Ms Engel adds that investors need to make sure their active managers are not too correlated since this could create an index-like portfolio.
"Investors need to watch out when they're combining different active managers for redundancy in their portfolio," she says.
"When you have different strategies, active or passive, and you combine them together, you've got to understand how the different approaches will work together and form the overall portfolio.
"You don't want to have all offsetting positions because then that creates an index fund. So, you'd be paying higher fees for active strategies, and getting index returns as an outcome.
"It would have been better in that case to pay an index manager a lower fee to get the same result."
However, it's not just the active manager investors need to pay attention to and Ms McNaughton says being conscious of the benchmark is just as important.
"A lot of passive investors will invest in products and not really take into account what benchmark they're going into.

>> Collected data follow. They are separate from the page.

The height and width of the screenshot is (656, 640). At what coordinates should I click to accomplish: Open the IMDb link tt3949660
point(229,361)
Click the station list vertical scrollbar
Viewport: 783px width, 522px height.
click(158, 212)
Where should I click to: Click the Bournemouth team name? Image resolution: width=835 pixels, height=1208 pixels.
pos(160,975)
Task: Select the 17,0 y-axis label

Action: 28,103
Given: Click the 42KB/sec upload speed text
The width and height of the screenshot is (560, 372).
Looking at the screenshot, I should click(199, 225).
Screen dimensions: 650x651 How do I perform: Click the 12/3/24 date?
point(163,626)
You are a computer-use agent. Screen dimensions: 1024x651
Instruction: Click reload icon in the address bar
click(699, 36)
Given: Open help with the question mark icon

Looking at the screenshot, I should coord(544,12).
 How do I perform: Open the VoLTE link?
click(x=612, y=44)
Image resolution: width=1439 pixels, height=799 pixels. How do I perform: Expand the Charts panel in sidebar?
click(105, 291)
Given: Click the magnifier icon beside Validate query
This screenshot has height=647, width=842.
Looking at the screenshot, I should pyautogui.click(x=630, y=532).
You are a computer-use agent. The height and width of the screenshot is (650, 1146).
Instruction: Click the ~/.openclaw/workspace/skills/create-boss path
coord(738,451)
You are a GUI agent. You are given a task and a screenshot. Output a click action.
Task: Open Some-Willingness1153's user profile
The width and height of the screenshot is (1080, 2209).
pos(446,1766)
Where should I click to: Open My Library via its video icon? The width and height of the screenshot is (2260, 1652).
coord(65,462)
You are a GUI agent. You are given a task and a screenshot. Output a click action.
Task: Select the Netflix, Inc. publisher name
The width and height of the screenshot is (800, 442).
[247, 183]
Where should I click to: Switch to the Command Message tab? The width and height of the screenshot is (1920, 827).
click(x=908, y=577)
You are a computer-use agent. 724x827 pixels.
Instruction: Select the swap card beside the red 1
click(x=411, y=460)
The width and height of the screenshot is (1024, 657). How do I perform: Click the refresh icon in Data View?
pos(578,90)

The issue with that is that a benchmark is not necessarily a risk-free starting position," she says.
"You're taking risks when you invest into a product that has a benchmark so you need to be aware of what that benchmark is, what the constituencies of that benchmark are, and how the risks in that benchmark change – because they can change.
"So if you're just tying yourself to that single benchmark and not doing anything about it, then the unintended consequence is actually you're taking more risk."
Nevertheless, no matter what is happening in the market, investors should always refer to their long-term approach, Mr Murphy says.
"It obviously depends on the individual circumstances, but if we're talking about investing for a long-term strategy, not getting too caught up in market movements or making panicky reactions as a result is always important to keep in mind," he says.
"So we've obviously had some quite strong markets for a number of years now and then having one month of a bit of a drawdown shouldn't be a reason to drastically change your strategic allocation and portfolios."